-- Extracted material follows --
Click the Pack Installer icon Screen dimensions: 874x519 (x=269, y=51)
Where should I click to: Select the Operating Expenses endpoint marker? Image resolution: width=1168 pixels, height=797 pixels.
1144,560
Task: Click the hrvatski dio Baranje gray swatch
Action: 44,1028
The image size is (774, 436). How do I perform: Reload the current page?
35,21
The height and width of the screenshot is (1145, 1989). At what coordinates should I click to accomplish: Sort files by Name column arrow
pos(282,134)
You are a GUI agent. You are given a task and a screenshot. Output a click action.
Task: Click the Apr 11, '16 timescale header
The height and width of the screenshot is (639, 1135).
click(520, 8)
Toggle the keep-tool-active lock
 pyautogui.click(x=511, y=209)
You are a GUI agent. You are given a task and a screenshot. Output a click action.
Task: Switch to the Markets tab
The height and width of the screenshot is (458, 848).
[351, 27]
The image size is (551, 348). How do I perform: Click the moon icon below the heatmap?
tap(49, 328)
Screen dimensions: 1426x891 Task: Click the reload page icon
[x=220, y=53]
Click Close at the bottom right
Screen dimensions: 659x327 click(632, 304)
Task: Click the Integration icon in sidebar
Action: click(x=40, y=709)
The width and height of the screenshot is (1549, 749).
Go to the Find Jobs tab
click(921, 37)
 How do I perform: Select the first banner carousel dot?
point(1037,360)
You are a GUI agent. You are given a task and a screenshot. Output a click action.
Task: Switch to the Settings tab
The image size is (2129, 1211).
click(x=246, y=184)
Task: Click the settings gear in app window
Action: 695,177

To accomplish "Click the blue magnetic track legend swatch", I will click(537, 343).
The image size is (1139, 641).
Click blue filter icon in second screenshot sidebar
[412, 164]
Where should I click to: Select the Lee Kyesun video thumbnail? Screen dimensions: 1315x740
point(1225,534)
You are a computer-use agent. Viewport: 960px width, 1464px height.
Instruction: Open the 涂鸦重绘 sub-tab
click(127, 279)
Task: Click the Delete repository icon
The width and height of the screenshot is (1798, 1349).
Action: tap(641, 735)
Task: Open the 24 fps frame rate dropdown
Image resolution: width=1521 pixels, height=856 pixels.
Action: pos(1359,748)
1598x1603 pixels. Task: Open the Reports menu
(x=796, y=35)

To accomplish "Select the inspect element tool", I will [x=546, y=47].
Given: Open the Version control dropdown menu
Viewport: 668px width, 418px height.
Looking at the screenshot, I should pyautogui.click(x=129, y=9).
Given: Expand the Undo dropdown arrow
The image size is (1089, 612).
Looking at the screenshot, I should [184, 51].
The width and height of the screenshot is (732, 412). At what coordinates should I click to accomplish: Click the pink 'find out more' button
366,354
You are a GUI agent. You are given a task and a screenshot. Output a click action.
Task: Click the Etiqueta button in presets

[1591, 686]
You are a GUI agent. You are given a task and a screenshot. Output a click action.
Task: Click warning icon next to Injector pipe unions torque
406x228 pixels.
-- Extracted material concluded --
§ Brief: Copy all data exactly, start to finish.

§ The answer:
Click the Pack Installer icon Screen dimensions: 874x519 (x=269, y=51)
Where should I click to: Select the Operating Expenses endpoint marker? Image resolution: width=1168 pixels, height=797 pixels.
1144,560
Task: Click the hrvatski dio Baranje gray swatch
Action: 44,1028
The image size is (774, 436). How do I perform: Reload the current page?
35,21
The height and width of the screenshot is (1145, 1989). At what coordinates should I click to accomplish: Sort files by Name column arrow
pos(282,134)
You are a GUI agent. You are given a task and a screenshot. Output a click action.
Task: Click the Apr 11, '16 timescale header
The height and width of the screenshot is (639, 1135).
click(520, 8)
Toggle the keep-tool-active lock
 pyautogui.click(x=511, y=209)
You are a GUI agent. You are given a task and a screenshot. Output a click action.
Task: Switch to the Markets tab
The height and width of the screenshot is (458, 848).
[351, 27]
The image size is (551, 348). How do I perform: Click the moon icon below the heatmap?
tap(49, 328)
Screen dimensions: 1426x891 Task: Click the reload page icon
[x=220, y=53]
Click Close at the bottom right
Screen dimensions: 659x327 click(632, 304)
Task: Click the Integration icon in sidebar
Action: click(x=40, y=709)
The width and height of the screenshot is (1549, 749).
Go to the Find Jobs tab
click(921, 37)
 How do I perform: Select the first banner carousel dot?
point(1037,360)
You are a GUI agent. You are given a task and a screenshot. Output a click action.
Task: Switch to the Settings tab
The image size is (2129, 1211).
click(x=246, y=184)
Task: Click the settings gear in app window
Action: 695,177

To accomplish "Click the blue magnetic track legend swatch", I will click(537, 343).
The image size is (1139, 641).
Click blue filter icon in second screenshot sidebar
[412, 164]
Where should I click to: Select the Lee Kyesun video thumbnail? Screen dimensions: 1315x740
point(1225,534)
You are a computer-use agent. Viewport: 960px width, 1464px height.
Instruction: Open the 涂鸦重绘 sub-tab
click(127, 279)
Task: Click the Delete repository icon
The width and height of the screenshot is (1798, 1349).
Action: tap(641, 735)
Task: Open the 24 fps frame rate dropdown
Image resolution: width=1521 pixels, height=856 pixels.
Action: pos(1359,748)
1598x1603 pixels. Task: Open the Reports menu
(x=796, y=35)

To accomplish "Select the inspect element tool", I will [x=546, y=47].
Given: Open the Version control dropdown menu
Viewport: 668px width, 418px height.
Looking at the screenshot, I should pyautogui.click(x=129, y=9).
Given: Expand the Undo dropdown arrow
The image size is (1089, 612).
Looking at the screenshot, I should [184, 51].
The width and height of the screenshot is (732, 412). At what coordinates should I click to accomplish: Click the pink 'find out more' button
366,354
You are a GUI agent. You are given a task and a screenshot. Output a click action.
Task: Click the Etiqueta button in presets

[1591, 686]
You are a GUI agent. You are given a task and a screenshot. Output a click action.
Task: Click warning icon next to Injector pipe unions torque
406x228 pixels.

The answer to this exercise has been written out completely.